Sinn Fein TD for Cork North Central Thomas Gould has called on the Minister for Housing to issue an urgent statement outlining his plan to reform the Vacant Site Levy.
Deputy Gould’s comments come after figures published by the Parliamentary Budget Office show that only four local authorities reported collecting revenue under the levy in 2020.
Teachta Gould said:
“The Vacant Site Levy (VSL) was brought in to encourage landowners to utilise their empty land and build houses. It would appear that it is failing miserably in this attempt. As of the end of 2019, only 17 of 31 local authorities had active vacant site registers.
“The VSL is determined at 7% of the market value of a site. Only four local authorities reported collecting revenue under the levy in 2020 and again, only four reported the same in 2019. The levies collected were nowhere near the site value. Cork City Council have collected just under €21,875 to date in 2020, with vacant sites of an estimated market value of €27 million – this represents only 0.08% of their value.

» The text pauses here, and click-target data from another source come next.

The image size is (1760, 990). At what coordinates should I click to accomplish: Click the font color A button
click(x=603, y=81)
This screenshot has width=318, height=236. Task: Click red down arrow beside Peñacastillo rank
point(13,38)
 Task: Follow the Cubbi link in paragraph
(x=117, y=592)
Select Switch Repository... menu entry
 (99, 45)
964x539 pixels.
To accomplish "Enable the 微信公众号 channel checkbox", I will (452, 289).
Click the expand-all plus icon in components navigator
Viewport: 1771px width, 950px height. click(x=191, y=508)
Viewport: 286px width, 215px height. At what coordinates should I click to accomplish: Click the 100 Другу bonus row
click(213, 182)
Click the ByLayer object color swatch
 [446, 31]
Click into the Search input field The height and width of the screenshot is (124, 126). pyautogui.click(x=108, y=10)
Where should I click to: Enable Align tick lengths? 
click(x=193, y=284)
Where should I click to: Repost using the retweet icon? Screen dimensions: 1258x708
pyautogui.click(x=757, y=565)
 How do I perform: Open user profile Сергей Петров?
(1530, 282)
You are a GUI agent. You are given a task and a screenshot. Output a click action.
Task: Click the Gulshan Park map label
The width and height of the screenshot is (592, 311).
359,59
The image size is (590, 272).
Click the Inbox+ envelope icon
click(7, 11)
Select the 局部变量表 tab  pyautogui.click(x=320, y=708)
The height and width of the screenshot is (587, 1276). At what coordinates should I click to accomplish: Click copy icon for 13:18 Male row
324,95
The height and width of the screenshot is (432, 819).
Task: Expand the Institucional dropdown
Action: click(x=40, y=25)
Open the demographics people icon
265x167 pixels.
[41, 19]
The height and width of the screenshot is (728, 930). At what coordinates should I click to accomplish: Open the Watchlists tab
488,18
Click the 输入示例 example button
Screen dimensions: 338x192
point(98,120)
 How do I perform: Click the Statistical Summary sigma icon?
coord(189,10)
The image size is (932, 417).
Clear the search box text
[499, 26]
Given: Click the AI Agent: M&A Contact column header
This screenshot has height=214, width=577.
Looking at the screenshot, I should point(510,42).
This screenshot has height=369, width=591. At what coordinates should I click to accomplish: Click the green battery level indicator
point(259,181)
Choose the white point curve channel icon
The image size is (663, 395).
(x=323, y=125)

“Thirteen local authorities responded with an estimated number of houses that could be built on their vacant sites. They estimated that 14,995 houses could be built. Given that eighteen local authorities didn’t respond, this is a shocking figure. At the end of 2019, there were 501 people on the social housing waiting list in Sligo, for example. The local authority estimated that 1,487 houses could be built on vacant sites in the county. Building on even one third of these sites could meet Sligo’s social housing need.
“Local authorities have raised many concerns about the Vacant Site Levy including confusion in determining vacancy. What is clear is that this is not working and that something needs to be urgently done to ensure that sites are not left sitting idle while people wait for homes.
“The Minister for Housing needs to respond to this report and publish a strategy to ensure that we see homes for workers and families built on vacant sites.”